IAS Gyan

Daily News Analysis

Report identifies ‘glaring gaps’ in tobacco control laws

26th November, 2020 Health

Context: Prominent display of ads of tobacco products in stores makes tobacco control laws ineffective, says report. 

Report recommendations:

  • Permission for smoking in designated areas of restaurants, hotels and airports and display of advertisements of tobacco products in stores and kiosks have been identified as “glaring gaps” in the existing tobacco control laws in the country in a report by National Law School of India University (NLSIU).
  • Even though smoking in public places and advertising of tobacco products are banned under the Cigarettes and Other Tobacco Products (Prohibition of Advertisement and Regulation of Trade and Commerce, Production, Supply and Distribution) Act (COTPA) 2003, the permission for smoking in designated areas of restaurants and airport and the prominent display of advertisements of tobacco products in stores and kiosks make the existing tobacco control laws “ineffective for regulating tobacco consumption and exposure to second-hand smoke in India,”
  • The report titled “Tobacco Control Law in India – Origins and Proposed Reforms” also proposes reforms that includes doing away with the allowance for smoking in designated areas to prevent “200,000 deaths, resulting from second-hand smoke”.
  • The report recommends an increase in the minimum age of person to whom a tobacco product can be sold from the existing 18 to 21 years.
  • In another significant recommendation, the report has sought a prohibition on the sale of single stick cigarettes and other loose tobacco products. “As this increases accessibility and affordability of tobacco products for minors, this must be prohibited,”
  • The report has claimed that plain packaging of tobacco products had proven to reduce tobacco consumption.
  • “While India does have strict requirements for pictorial warnings on tobacco packages, measures such as plain packaging should be adopted as they have proven to reduce tobacco consumption.”
  • Also, the report has found the existing penalties under COTPA 2003 to be insufficient.
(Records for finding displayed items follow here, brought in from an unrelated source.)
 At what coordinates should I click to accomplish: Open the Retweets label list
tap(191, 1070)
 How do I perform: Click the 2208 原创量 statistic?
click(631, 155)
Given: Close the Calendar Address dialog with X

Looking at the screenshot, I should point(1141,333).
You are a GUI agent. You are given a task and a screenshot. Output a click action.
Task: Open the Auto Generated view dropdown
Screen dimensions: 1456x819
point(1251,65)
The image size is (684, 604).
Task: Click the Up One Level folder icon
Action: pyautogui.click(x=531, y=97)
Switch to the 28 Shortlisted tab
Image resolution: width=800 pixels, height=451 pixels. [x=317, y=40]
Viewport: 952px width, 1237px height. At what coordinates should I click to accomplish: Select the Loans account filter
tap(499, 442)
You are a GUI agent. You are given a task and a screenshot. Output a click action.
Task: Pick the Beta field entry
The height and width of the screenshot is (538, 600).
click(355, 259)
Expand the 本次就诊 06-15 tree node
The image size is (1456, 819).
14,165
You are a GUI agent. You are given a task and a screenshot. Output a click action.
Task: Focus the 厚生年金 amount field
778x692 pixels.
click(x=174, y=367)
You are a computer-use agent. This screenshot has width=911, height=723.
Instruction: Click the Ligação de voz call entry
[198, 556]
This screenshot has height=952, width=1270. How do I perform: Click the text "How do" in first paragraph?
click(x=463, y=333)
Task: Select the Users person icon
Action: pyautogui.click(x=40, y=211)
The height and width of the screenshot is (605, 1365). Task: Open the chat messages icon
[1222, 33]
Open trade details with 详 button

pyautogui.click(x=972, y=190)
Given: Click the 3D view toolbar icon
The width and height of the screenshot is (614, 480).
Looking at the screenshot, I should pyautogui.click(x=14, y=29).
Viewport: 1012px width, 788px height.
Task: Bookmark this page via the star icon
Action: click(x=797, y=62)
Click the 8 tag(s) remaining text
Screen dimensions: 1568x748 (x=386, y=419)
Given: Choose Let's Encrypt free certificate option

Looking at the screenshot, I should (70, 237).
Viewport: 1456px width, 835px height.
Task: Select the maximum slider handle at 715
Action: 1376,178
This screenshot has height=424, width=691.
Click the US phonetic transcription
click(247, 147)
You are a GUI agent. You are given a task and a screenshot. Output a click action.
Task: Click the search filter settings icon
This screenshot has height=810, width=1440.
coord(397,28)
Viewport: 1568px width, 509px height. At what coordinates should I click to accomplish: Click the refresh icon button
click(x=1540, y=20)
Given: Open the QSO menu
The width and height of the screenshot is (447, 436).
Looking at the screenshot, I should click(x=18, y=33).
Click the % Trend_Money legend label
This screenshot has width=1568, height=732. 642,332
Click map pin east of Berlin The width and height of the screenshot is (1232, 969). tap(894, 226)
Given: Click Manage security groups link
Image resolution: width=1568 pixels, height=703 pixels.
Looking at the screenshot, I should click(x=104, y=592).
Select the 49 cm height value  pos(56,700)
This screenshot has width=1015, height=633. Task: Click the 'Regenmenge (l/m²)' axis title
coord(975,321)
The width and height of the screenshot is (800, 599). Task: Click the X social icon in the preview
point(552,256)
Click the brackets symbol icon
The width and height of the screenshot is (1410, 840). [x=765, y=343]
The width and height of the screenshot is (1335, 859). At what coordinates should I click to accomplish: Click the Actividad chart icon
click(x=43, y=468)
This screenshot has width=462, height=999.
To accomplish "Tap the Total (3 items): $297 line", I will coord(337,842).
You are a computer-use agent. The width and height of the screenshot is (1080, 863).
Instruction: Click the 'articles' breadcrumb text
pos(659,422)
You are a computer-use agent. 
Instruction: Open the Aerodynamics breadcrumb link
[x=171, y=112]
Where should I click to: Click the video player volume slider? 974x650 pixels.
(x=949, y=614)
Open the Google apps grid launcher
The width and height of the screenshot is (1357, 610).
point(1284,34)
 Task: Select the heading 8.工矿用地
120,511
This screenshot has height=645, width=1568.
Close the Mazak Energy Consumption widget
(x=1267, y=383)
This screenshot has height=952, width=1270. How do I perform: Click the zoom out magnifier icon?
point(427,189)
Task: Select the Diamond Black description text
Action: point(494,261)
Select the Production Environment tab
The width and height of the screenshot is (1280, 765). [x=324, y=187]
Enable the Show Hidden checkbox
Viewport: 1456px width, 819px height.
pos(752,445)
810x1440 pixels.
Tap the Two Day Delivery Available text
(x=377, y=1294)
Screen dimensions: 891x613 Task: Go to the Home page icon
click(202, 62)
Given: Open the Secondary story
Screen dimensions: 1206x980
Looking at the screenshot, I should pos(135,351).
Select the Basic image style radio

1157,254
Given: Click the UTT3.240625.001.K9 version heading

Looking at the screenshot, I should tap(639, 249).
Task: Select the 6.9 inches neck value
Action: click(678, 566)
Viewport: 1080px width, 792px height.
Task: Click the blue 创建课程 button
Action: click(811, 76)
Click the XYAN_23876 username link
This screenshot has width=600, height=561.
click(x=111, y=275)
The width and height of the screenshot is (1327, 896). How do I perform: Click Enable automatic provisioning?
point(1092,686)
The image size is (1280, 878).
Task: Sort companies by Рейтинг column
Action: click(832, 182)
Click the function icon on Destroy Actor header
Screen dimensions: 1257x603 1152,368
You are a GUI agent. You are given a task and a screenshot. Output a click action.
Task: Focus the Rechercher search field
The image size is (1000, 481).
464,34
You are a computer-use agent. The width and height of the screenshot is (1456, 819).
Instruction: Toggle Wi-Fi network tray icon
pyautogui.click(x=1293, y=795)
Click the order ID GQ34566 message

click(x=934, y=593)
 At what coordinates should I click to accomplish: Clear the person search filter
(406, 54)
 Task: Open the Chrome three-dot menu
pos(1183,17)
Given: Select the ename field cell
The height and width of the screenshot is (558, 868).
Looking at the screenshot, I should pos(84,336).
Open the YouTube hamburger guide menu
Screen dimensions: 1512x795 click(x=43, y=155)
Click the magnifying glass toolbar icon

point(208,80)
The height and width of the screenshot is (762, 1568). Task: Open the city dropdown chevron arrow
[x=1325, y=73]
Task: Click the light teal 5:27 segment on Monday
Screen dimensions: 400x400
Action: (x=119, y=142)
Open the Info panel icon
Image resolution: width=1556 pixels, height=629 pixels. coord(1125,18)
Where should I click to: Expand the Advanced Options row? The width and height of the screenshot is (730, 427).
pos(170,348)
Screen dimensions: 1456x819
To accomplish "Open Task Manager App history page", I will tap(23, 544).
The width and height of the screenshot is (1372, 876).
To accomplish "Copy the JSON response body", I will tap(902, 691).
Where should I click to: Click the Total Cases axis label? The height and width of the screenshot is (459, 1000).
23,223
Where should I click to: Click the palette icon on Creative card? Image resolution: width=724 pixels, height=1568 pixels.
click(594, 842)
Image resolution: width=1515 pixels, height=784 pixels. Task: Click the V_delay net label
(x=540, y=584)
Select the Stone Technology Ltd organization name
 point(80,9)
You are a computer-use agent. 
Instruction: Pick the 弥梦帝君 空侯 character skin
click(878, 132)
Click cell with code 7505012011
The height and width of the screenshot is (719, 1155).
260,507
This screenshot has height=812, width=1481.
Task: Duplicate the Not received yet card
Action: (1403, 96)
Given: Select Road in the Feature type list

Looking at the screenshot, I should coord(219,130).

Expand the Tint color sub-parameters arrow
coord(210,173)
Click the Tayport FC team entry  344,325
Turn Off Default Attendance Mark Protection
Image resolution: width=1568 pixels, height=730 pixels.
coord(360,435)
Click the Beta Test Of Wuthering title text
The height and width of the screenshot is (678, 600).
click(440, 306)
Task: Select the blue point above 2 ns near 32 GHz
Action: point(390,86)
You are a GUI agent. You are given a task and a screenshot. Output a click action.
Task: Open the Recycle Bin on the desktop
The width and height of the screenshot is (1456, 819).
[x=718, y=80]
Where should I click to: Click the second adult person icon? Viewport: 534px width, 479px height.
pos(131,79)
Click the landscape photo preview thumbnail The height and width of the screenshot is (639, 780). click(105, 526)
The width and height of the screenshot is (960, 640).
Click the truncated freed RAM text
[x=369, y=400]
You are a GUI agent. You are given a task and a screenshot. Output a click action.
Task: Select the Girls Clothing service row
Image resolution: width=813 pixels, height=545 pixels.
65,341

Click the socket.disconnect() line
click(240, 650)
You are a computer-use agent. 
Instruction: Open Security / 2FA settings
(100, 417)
Hence, it has made out a case for enhancing the penalties.
  • The report, apart from claiming that emission yields displayed on cigarette packets often give a misleading impression that cigarette with low emission is less harmful,
  • It also sought restrictions on the use of sugar, sweeteners and other ingredients to add colour and flavour to the product.
  • “In addition to making tobacco products more appealing, they also reduce the irritating character of tobacco smoke, which encourages use by minors.

Situation in India

  • India has the second largest number of tobacco users – 286 million or 28.6 per cent of all adults in the country.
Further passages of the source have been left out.